Rosa Grilo condenada a pena máxima por matar o marido

Rosa Grilo condenada a pena máxima por matar o marido

Rosa Grilo, acusada da coautoria do homicídio de Luís Grilo, foi condenada a 25 anos de prisão, depois de o Tribunal de Loures ter dado como provado que matou o marido. O amante, António Joaquim, acusado do mesmo crime, foi absolvido.

Rosa Grilo, em prisão preventiva desde setembro de 2018, foi condenada a 24 anos de prisão por homicídio, 1 ano e 10 meses por profanação de cadáver e 18 meses por posse de arma proibida. Terá ainda de pagar uma indemnização no valor de 42 mil euros ao filho, por danos não patrimoniais e fica inapta a receber a herança do marido. Na leitura da sentença, a juíza destacou uma "frieza de ânimo" demonstrada pela arguida e considerou "inverosímil" a versão apresentada sobre assaltantes angolanos.

António Joaquim, em liberdade desde dezembro, foi condenado a dois anos de prisão por posse de arma proibida, com pena suspensa, tendo sido absolvido de todas as outras acusações. A coleção de armas do arguido fica agora sob a tutela do Estado. Sobre a eventual participação no homicídio de Luís Grilo, "fica instalada a dúvida", disse a juíza. O Ministério Público vai recorrer da absolvição da acusação do crime de homicídio.

Ambos os arguidos estavam acusados do homicídio de Luís Grilo, em julho de 2018, na sua casa nas Cachoeiras, em Vila Franca de Xira. Na acusação, o Ministério Público atribuía a autoria do disparo a António Joaquim, na presença da amante, no momento em que a vítima dormia.
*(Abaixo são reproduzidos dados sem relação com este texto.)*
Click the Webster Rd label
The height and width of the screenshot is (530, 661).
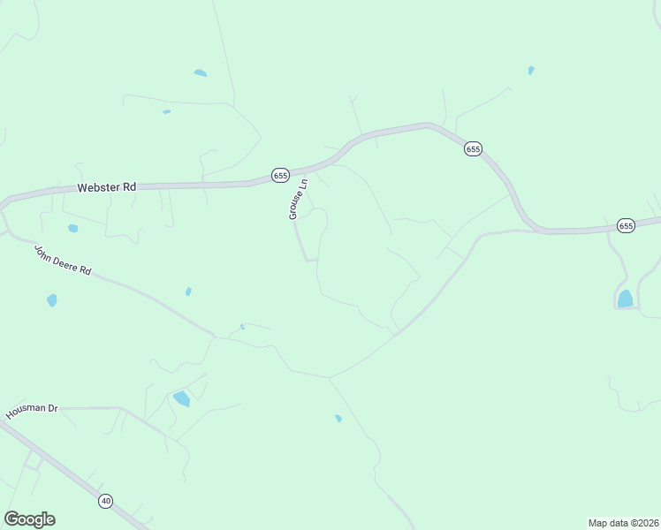coord(107,187)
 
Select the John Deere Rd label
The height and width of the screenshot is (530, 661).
coord(63,260)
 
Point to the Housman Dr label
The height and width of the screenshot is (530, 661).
coord(31,412)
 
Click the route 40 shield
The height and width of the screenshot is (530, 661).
coord(106,501)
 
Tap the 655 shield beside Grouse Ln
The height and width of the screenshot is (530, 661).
coord(280,175)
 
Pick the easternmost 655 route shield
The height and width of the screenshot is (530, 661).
coord(626,226)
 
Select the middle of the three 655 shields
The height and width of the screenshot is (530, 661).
coord(473,149)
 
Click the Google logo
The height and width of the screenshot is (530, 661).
coord(29,519)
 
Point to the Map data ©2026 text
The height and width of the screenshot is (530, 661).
coord(623,523)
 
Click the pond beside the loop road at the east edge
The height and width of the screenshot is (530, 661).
coord(626,299)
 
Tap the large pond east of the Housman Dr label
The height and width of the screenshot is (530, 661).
coord(181,398)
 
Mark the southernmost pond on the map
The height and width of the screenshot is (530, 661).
coord(338,419)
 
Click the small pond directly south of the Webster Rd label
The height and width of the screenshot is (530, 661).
coord(72,228)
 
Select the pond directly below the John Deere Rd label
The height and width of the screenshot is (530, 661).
coord(51,300)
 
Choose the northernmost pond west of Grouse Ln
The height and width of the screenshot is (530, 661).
coord(201,72)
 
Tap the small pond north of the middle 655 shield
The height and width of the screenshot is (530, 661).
coord(530,71)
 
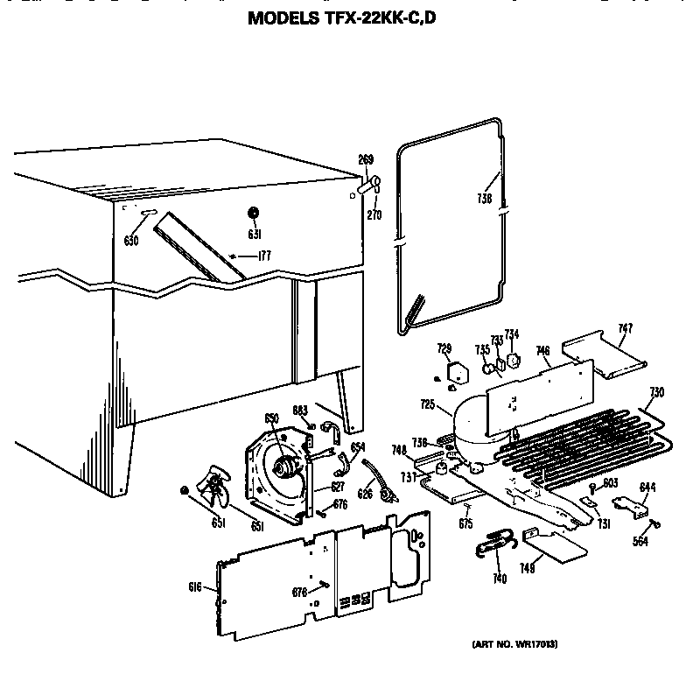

O crime terá sido cometido para ambos poderem assumir a relação amorosa e beneficiarem dos bens de Luís - 500 mil euros em indemnizações de vários seguros e outros montantes depositados em contas bancárias, além da habitação.

Nas alegações finais, em novembro passado, o procurador do Ministério Público Raul Farias tinha pedido a condenação dos arguidos a penas de prisão superiores a 20 anos, enquanto as defesas pediram a absolvição, apontando falhas à investigação da Polícia Judiciária.

A leitura do acórdão tinha sido adiada a 10 de janeiro, data em que o tribunal de júri (além de três juízes, foram escolhidos quatro cidadãos - jurados) procedeu à "alteração não substancial" de factos constantes da acusação do Ministério Público, e os advogados dos arguidos pediram 15 dias para se pronunciarem.